ACTIVITY
All of the listing should be output exactly, apart from the pictures.

DATA FOR ANALYSIS
■ ■ ■ ■ ■ ■ ■

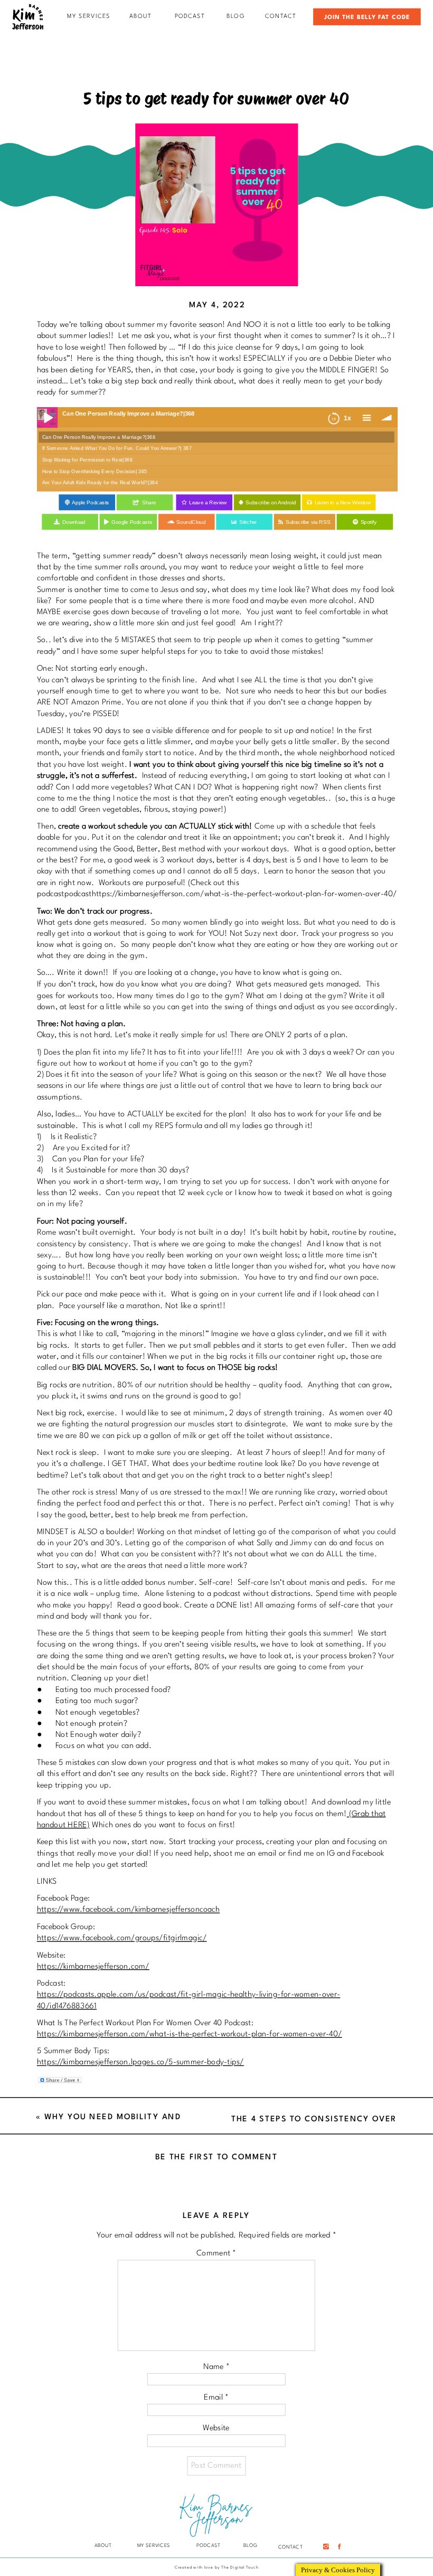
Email (216, 2397)
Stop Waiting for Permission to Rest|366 (87, 460)
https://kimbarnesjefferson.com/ (93, 1966)
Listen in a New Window (343, 503)
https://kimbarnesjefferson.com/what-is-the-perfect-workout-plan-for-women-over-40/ (189, 2034)
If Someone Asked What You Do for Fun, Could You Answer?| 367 (117, 448)
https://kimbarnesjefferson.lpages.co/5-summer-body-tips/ (140, 2062)
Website (216, 2428)
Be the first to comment (216, 2157)
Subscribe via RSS (308, 522)
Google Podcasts (131, 522)
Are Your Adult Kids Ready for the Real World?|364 (100, 482)
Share (149, 503)
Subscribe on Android (271, 503)
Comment (216, 2254)
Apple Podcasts (90, 503)
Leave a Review (208, 503)
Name (216, 2367)
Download (74, 522)
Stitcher (248, 522)
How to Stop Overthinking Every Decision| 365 (94, 471)
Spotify (369, 522)
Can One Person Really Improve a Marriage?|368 (99, 436)
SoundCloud (190, 522)
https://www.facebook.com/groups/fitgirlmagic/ (122, 1938)
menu (366, 417)
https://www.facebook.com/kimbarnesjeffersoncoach (128, 1910)
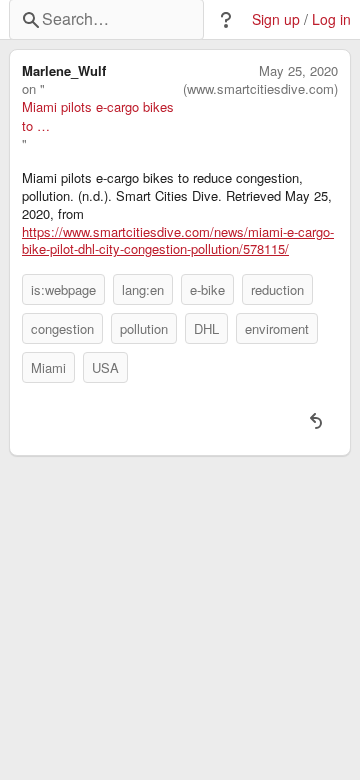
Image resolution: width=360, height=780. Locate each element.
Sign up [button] (276, 19)
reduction (277, 289)
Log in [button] (331, 19)
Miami (48, 367)
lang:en (143, 289)
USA (105, 367)
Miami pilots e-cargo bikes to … (98, 116)
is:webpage (63, 289)
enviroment (277, 328)
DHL (206, 328)
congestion (62, 328)
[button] (226, 20)
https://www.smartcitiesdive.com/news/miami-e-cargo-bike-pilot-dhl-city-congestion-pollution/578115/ (178, 241)
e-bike (207, 289)
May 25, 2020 (298, 71)
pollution (144, 328)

■ ■ ■ ■ ■ ■ ■

RESULT FOR THIS TASK
Email (216, 2397)
Stop Waiting for Permission to Rest|366 (87, 460)
https://kimbarnesjefferson.com/ (93, 1966)
Listen in a New Window (343, 503)
https://kimbarnesjefferson.com/what-is-the-perfect-workout-plan-for-women-over-40/ (189, 2034)
If Someone Asked What You Do for Fun, Could You Answer?| 367 (117, 448)
https://kimbarnesjefferson.lpages.co/5-summer-body-tips/ (140, 2062)
Website (216, 2428)
Be the first to comment (216, 2157)
Subscribe via RSS (308, 522)
Google Podcasts (131, 522)
Are Your Adult Kids Ready for the Real World?|364 (100, 482)
Share (149, 503)
Subscribe on Android (271, 503)
Comment (216, 2254)
Apple Podcasts (90, 503)
Leave a Review (208, 503)
Name (216, 2367)
Download (74, 522)
Stitcher (248, 522)
How to Stop Overthinking Every Decision| 365 (94, 471)
Spotify (369, 522)
Can One Person Really Improve a Marriage?|368 (99, 436)
SoundCloud (190, 522)
https://www.facebook.com/groups/fitgirlmagic/ (122, 1938)
menu (366, 417)
https://www.facebook.com/kimbarnesjeffersoncoach (128, 1910)
Image resolution: width=360, height=780. Locate each element.
Sign up [button] (276, 19)
reduction (277, 289)
Log in [button] (331, 19)
Miami (48, 367)
lang:en (143, 289)
USA (105, 367)
Miami pilots e-cargo bikes to … (98, 116)
is:webpage (63, 289)
enviroment (277, 328)
DHL (206, 328)
congestion (62, 328)
[button] (226, 20)
https://www.smartcitiesdive.com/news/miami-e-cargo-bike-pilot-dhl-city-congestion-pollution/578115/ (178, 241)
e-bike (207, 289)
May 25, 2020 (298, 71)
pollution (144, 328)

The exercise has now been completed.